Friday, May 04, 2007

premonitions of the job search.

i forgot to write that on wednesday, the department hosted a "be prepared for the job market" workshop.

it lasted 3 hours, with a few short breaks in between, and discussed the importance of teaching statements and teaching recommendations, curricula vitae, and letters of recommendation.

it was informative, especially the last part where postdocs talked about their own experiences with applying for jobs.

on the whole, i became nervous and a little worried about the immediate future, but i wouldn't say that i am scared out of my wits. there's enough time to make plans and contigency plans ..


.. although a friend of mine did inform me that cemetaries often use bulldozers to do their digging, these days.

so my contigency plan of becoming a professional grave-digger has just been made kaput. \:

oh well.
time for a new Plan B.

Thursday, May 03, 2007

Federεr: 1, me: 0.

thinking about it, that title looks more like a score from a pro tennis match.

but instead of rοger federεer, i mean herbert federεr, one of the grand old men of geοmetric measurε theοry. i learned today that a classically-stated version of an argument of mine was already known as Federer's Support Theorem.

so today, he beat me to a theorem .. by a dozen years or more. \:




it never fails:
every time i think i have a good idea, it turns out to be someone else's!

it's too bad that a ph.d. thesis can't be a really cool exposition; then this wouldn't be an issue anymore. but alas: we must pursue originality in our ideas .. |:

back to work, i guess.

Tuesday, May 01, 2007

spring fever, work and distractions.

lately it's been difficult to concentrate on work. i blame it on spring fever:

the warm, feel-good weather,
the hurried exodus of the undergrads,

the end of winter term and classes and seminars,
or any of our "regularly-scheduled programming."

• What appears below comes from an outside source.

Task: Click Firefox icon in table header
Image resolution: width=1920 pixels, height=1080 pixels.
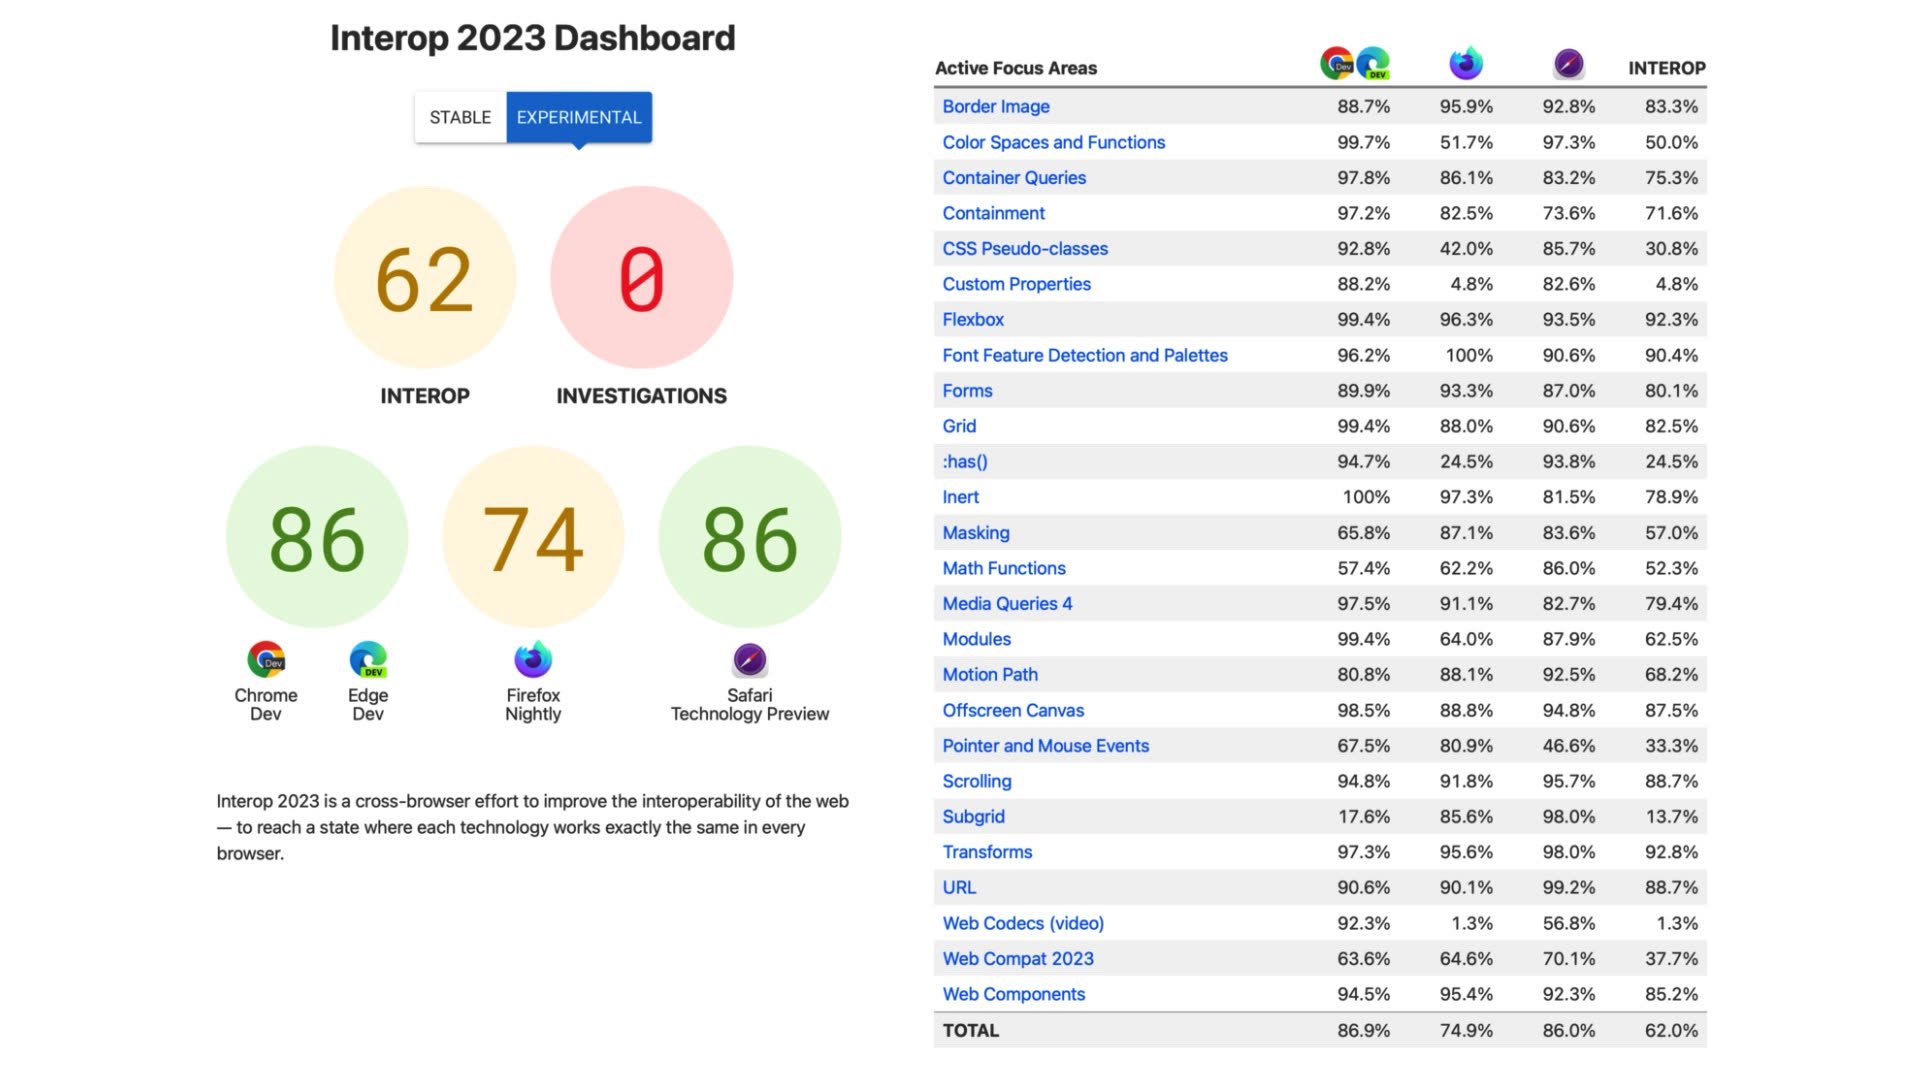Action: [x=1466, y=64]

i have always found it difficult to maintain a schedule, especially when the constraints are within your control.

if i must be in class at 2pm, if that is truly an immutable commitment, then i can plan appropriately: i will wake up at 8:30am and start work straightaway at 9. it will be diligent work, because i know i'd rather not deal with the afternoon lassitudes of office life.

i will even remember to eat lunch, because i know i do not want to be hungry in midst of class; my longhand notes would suffer, otherwise.

as the saying goes, the constraints make the problem. if anything, it's what i tell my calc i students when they have to solve basic optimization problems. q:

but being too flexible is problematic, because no single decision matters so much more than another.

if i wake at 10am but am free to work the same number of hours and arrange my dayspan until 2am, then why should i wake at 8am?

if i have nothing planned all afternoon and if there is only work to do, then when should i focus my mind and work hard? it ends up that while working, i might write a little, then look past the window to empty sidewalks, and then think of whether this is the best use of my time.

i think of whether i enjoy doing something else, whether i should have taken a holiday so that i could settle this insidious inclination of being distracted; then, having enjoyed myself, i can settle contentedly to work.

like many other mathematicians, i am terrible at making decisions which don't matter.



earlier today i received some spam email from southwest airlines, and their featured destination today is virginia beach.

i sat and reread the email a few times, speculating.
i imagined warm sun and hot sand.
then i imagined small groups of others: a few families, groups of friends,

and i imagined myself alone,
not knowing what to do with myself, despite being on holiday.

then i sighed, i logged out of my email account ..

.. but i haven't deleted that email yet:
the futility of hope, you could say.